What is the exact text of the entries in the stretch from the line containing "The height and" through the line containing "I will pos(935,115)."? Quote those lines word for word.

________________________

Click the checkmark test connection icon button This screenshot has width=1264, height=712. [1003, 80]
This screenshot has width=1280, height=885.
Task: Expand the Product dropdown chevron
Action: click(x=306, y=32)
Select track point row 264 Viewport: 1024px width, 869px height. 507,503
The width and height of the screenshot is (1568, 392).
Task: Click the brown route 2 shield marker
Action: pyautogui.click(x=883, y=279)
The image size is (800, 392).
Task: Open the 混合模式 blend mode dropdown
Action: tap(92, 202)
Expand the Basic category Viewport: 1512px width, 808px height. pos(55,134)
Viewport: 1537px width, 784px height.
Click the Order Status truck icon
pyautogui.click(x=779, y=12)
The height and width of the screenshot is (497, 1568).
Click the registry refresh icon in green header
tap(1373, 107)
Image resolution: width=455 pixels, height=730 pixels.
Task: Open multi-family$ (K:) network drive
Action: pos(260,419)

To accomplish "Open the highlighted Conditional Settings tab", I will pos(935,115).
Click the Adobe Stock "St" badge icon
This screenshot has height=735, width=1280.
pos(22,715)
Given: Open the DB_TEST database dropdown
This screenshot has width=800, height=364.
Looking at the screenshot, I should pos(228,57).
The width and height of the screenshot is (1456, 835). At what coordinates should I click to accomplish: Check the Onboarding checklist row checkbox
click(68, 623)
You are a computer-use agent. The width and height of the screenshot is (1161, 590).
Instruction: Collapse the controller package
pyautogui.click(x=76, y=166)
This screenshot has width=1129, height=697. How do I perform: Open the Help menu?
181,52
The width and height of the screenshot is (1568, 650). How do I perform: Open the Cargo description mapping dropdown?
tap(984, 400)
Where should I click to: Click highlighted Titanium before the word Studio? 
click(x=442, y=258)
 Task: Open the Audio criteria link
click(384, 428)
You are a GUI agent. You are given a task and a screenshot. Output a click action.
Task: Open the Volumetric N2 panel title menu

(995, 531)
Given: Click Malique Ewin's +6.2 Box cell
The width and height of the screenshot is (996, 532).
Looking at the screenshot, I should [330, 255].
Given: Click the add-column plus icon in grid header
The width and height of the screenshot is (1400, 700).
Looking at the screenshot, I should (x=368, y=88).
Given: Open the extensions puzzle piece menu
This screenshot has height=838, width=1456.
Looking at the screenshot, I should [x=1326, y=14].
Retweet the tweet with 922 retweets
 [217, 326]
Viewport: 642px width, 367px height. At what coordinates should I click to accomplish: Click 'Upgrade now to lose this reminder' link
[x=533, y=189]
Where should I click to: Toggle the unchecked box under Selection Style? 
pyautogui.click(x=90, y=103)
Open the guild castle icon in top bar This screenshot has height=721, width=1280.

________________________

§ OUTPUT OF THE EXERCISE:
The height and width of the screenshot is (497, 1568).
Click the registry refresh icon in green header
tap(1373, 107)
Image resolution: width=455 pixels, height=730 pixels.
Task: Open multi-family$ (K:) network drive
Action: pos(260,419)

To accomplish "Open the highlighted Conditional Settings tab", I will pos(935,115).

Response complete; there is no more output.